5. The Cherry Tree With Gray Blossoms
The Cherry Tree with Gray Blossoms is a Japanese documentary film directed by Sumiko Haneda, who is also the film’s screenwriter. It was released in 1977. The main topic of the documentary is a cherry tree, which is said to be 1400 years old. The documentary progresses as the director explores and narrates the story of the families and environment around the tree. The duration of the documentary film is 42 minutes, so it is a must-watch on the list.
6. A Japanese Village
A Japanese Village is a Japanese documentary released in 1984 and directed by Shinsuke Ogawa. The film’s story is about a village in the middle of the mountains in Yagamata prefecture, as the villagers were dealing with the aftermath of the warfare and struggling to live as their children moved to cities for a better life. Ogawa and his crew started to live in the village with the villagers to learn more about their living conditions and to learn more about their agricultural and political issues.
7. Without Memory
Without Memory is a Japanese documentary film directed by Hirokazu Koreeda, released in 1996. This documentary is the story of a man who developed a condition called Wernicke’s Encephalopathy, where the patient cannot create a new memory. He developed this condition after a malpractice in a simple abdominal surgery. He now has to live with this condition and function in his daily life. It shows how he and his family struggle to get proper treatment and try to live normally. This documentary is heart-wrenching to watch, and you will not be able to stop the tears rolling down your eyes.

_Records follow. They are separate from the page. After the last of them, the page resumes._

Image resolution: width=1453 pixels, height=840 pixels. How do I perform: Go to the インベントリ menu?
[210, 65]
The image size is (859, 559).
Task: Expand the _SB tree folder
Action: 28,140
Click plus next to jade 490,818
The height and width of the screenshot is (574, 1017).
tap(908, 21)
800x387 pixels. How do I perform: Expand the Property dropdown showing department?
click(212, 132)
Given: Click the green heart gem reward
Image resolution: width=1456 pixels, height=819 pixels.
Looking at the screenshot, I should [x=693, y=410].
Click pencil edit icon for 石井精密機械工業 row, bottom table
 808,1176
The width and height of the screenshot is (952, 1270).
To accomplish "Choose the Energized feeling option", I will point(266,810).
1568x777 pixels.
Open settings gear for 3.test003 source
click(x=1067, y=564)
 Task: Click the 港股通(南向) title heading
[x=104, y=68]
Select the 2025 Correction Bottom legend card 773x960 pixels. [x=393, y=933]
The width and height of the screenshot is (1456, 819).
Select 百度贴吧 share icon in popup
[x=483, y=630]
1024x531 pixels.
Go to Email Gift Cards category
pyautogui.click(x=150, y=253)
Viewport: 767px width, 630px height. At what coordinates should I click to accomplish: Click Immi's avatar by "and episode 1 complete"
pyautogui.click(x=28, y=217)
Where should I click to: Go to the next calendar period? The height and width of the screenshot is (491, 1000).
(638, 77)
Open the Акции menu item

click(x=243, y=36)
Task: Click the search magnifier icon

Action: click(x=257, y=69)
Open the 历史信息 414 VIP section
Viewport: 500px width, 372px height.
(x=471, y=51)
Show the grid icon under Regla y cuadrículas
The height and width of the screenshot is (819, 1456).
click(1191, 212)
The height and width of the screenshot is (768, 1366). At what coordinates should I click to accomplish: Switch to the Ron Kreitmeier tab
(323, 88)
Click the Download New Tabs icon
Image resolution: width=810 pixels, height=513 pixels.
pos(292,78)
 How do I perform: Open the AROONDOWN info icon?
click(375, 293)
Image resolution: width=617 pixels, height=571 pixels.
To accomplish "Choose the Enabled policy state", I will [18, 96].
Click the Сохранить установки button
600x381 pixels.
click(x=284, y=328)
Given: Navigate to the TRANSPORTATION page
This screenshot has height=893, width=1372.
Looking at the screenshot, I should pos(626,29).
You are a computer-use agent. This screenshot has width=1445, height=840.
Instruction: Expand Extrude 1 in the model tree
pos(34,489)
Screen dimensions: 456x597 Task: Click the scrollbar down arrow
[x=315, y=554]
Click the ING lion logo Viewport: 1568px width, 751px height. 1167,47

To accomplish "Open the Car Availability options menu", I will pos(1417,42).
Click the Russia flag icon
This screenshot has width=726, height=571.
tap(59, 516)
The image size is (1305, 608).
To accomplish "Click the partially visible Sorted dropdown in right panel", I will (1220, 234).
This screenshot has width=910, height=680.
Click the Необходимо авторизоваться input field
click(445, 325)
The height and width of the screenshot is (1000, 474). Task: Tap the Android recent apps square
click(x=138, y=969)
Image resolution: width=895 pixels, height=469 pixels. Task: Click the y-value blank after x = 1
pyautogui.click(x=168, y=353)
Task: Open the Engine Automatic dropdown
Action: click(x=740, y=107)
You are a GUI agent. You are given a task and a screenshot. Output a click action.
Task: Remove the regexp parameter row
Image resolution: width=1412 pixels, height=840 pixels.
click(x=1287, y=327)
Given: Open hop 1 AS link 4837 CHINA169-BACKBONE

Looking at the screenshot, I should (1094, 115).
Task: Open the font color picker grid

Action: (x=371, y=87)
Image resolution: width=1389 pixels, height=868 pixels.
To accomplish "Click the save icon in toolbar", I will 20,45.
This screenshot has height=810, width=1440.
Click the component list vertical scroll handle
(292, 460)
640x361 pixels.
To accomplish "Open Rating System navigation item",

A is a Japanese documentary film directed by Tatsuya Mori, released in 1998. The documentary shows the arrest of the leaders of Aum Shinrikyo, a new Japanese religious cult founded by Shoko Asahara. This cult was responsible for the sarin gas attack on the Tokyo subway in 1995. The documentary film stars a 28-year-old troubled man, Hiroshi Akari, who was the spokesperson of the cult. Tatsuya Mori had access to the main office of the Aum Shinrikyo for a year as the media were left out. This is why the documentary has a unique insight into the working environment of the cult. He also released the sequel of the documentary named A2 in 2001.
Campaign is a Japanese political documentary film directed by Kazuhiro Soda, a critically acclaimed director. This documentary was released in 2007. This film shows the election campaign and process in Kawasaki, Japan. It shows the true nature of the politics in election process. It raises the question that a candidate with no political experience can win an election if he is backed by the prime minister and his liberal party.
10. Thus A Noise Speaks
Thus Noise Speakes is a Japanese self-documentary film directed by Kaori Oda released in 2010. This documentary shows the story of Kaori Oda when she came back to her home after studying abroad and came out to her family as a homosexual. Her parents’ response was a negative one. The documentary focuses on her journey and situations after she came out as homosexual.